Grzybowa Góra is a village in the administrative district of Gmina Skarżysko Kościelne, within Skarżysko County, Świętokrzyskie Voivodeship, in south-central Poland. It lies approximately 5 km east of Skarżysko Kościelne, 5 km north-east of Skarżysko-Kamienna, and 38 km northeast of the regional capital Kielce. The name literally translates as: "Mushroom Mountain".

==History==
Grzybowa Góra was the location of a Paleolithic industrial settlement, which is now an archaeological site, part of the Rydno Archaeological Reserve, consisting of several hundred former Paleolithic sites stretching from Skarżysko-Kamienna to Wąchock. The site was discovered in the 1920s.

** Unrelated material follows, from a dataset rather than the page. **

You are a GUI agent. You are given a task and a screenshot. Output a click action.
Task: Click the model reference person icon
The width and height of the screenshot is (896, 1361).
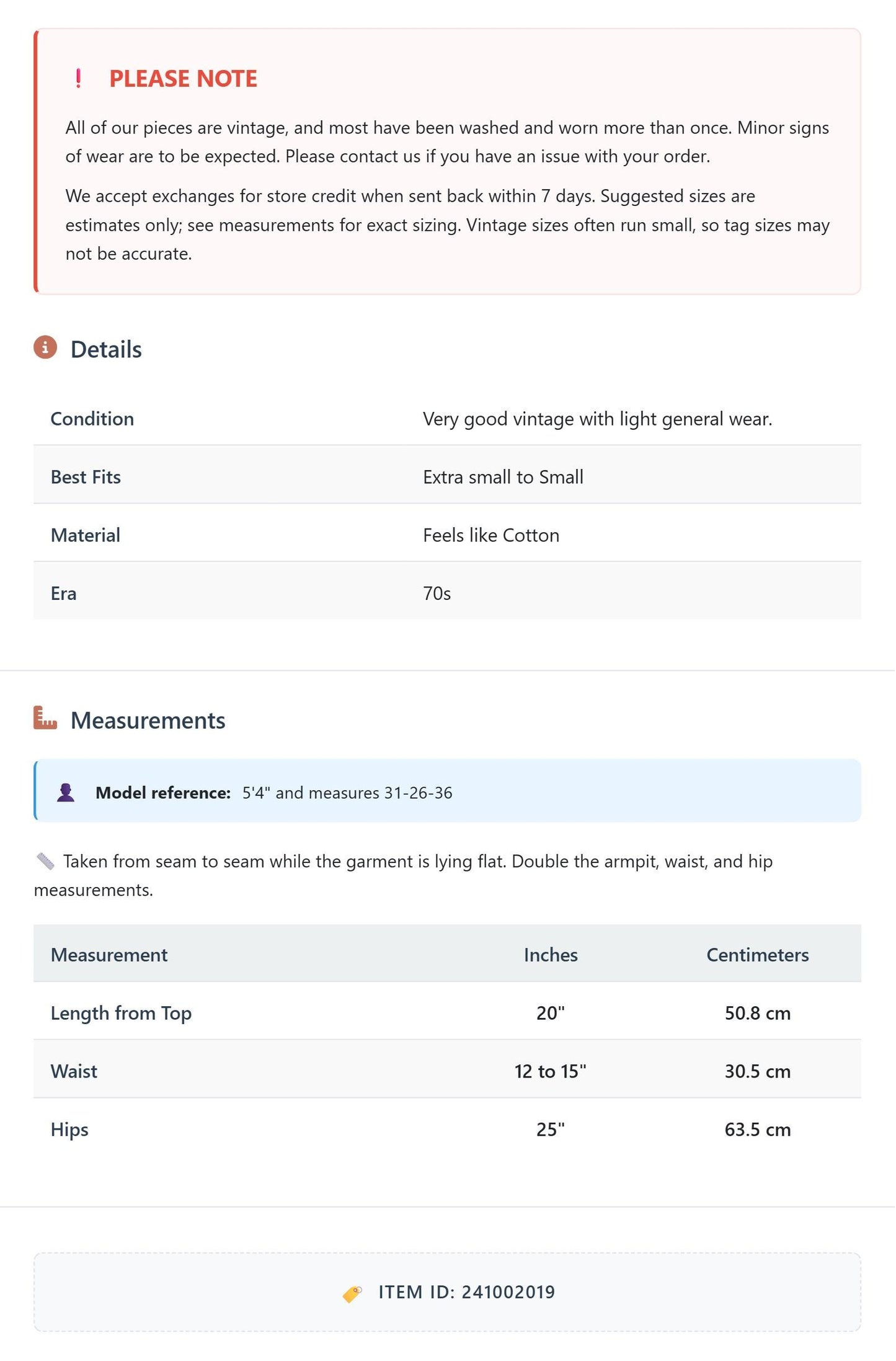pyautogui.click(x=66, y=793)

Grzybowa Góra was a private church village of the Wąchock Abbey, administratively located in the Radom County in the Sandomierz Voivodeship in the Lesser Poland Province of the Polish Crown.

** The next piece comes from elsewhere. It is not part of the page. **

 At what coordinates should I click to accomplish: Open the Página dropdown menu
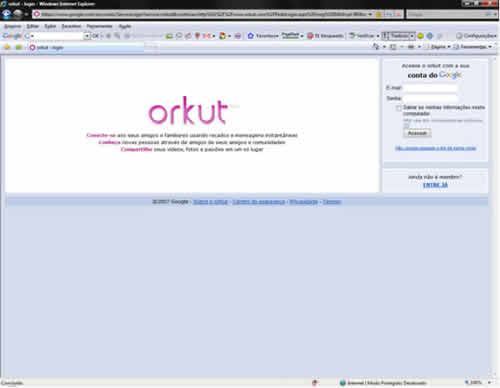437,47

In the Third Partition of Poland, in 1795, the village was annexed by Austria. Following the Austro-Polish War of 1809, the village was regained by Poles and included within the short-lived Duchy of Warsaw. After the duchy's dissolution, in 1815, the village fell to the Russian Partition of Poland. In 1827, it had a population of 204, which grew to 293 until the late 19th century. On 19 April 1863 Grzybowa Góra was the site of a battle of the Polish January Uprising. A Polish insurgent unit led by Ludwik Michalski defeated a three times larger Russian unit, and the surviving Russian soldiers retreated in panic to Radom. Following World War I, in 1918, Poland regained independence and control of the village.